Lawmakers travel to Kaesong to pressure North
They also pushed Seoul’s ambition to develop the joint venture park into an international business district with investors from outside Korea.
“Through our visit to the Kaesong Industrial Complex, a symbol of inter-Korean business, we hope our efforts for the development of the complex will be demonstrated not only to our people, but also to North Korea,” said Ahn Hong-joon, chairman of the National Assembly’s Foreign Affairs and Unification Committee, who led the delegation, at a briefing yesterday at the Dorasan Customs, Immigration and Quarantine center after the visit.
“We urge North Korean authorities to be more active in accelerating discussions on an advanced level of normalization of the Kaesong Industrial Complex,” Ahn said, which is diplomatic speak for bringing other foreign investors into the complex.
After crossing the heavily-guarded border in buses, the lawmakers, who were all members of Ahn’s committee, visited four South Korean factories and met South Korean workers and business owners there.
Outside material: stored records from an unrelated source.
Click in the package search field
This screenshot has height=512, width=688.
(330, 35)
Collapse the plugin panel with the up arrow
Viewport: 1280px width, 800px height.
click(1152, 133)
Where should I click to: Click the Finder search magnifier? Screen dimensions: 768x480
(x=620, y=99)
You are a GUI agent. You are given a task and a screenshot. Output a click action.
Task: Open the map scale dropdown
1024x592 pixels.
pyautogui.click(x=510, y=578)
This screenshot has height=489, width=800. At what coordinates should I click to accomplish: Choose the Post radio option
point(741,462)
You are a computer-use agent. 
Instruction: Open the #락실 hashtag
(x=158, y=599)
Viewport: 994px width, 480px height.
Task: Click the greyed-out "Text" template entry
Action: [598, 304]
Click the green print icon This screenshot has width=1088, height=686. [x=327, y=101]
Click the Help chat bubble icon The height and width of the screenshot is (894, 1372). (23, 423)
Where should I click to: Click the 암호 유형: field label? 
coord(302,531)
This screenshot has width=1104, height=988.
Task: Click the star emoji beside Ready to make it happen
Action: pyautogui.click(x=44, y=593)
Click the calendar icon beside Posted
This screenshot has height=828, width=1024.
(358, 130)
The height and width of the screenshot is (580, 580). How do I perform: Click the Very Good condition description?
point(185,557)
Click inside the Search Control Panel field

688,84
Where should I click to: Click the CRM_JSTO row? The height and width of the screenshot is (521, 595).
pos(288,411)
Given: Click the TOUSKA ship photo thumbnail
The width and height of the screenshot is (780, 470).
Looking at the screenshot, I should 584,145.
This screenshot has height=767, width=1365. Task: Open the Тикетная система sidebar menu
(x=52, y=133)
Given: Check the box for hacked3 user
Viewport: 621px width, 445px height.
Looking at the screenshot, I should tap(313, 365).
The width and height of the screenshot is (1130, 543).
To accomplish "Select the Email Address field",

Some reporters and government officials accompanied them.
It is the first time for incumbent lawmakers to make an official visit to the complex while the government is under a parliamentary audit.
“Although the official rate of operations in the complex is reported to be 80 percent, in fact only 50 percent of the factories are working,” Han Jae-kwon, head of an association of South Korean business owners in the complex, said at a meeting with lawmakers. “Lots of our buyers have not returned to us.”
South Korea’s “advanced level of normalization” slogan refers to bringing in other foreign investors and some other improvements, such as amending tax regulations and the infrastructure of the complex in North Korean territory. It also includes lowering the political risk related to Kaesong, which means averting another shutdown when relations between South and North Korea deteriorate. Bringing in non-Korean investors is part of that process.
When the two Koreas agreed to restart operations at the complex, North Korea consented to its so-called internationalization in an inter-Korean agreement.
South Korea also wants to improve telecommunication facilities, Internet access, customs regulations and import of raw materials into the complex. Currently there is no use of the Internet or cell phones in the complex, and North Korean authorities have strict rules over customs and import of raw materials.
North Korea has been reluctant to agree to the changes.
On Sept. 25, it canceled a meeting to discuss the communications infrastructure, apparently angry over a botched plan for reunions of war-separated families.
Since then, all negotiations to improve the Kaesong complex have been halted. On Oct. 14, South Korea canceled a special seminar for potential foreign investors in the complex.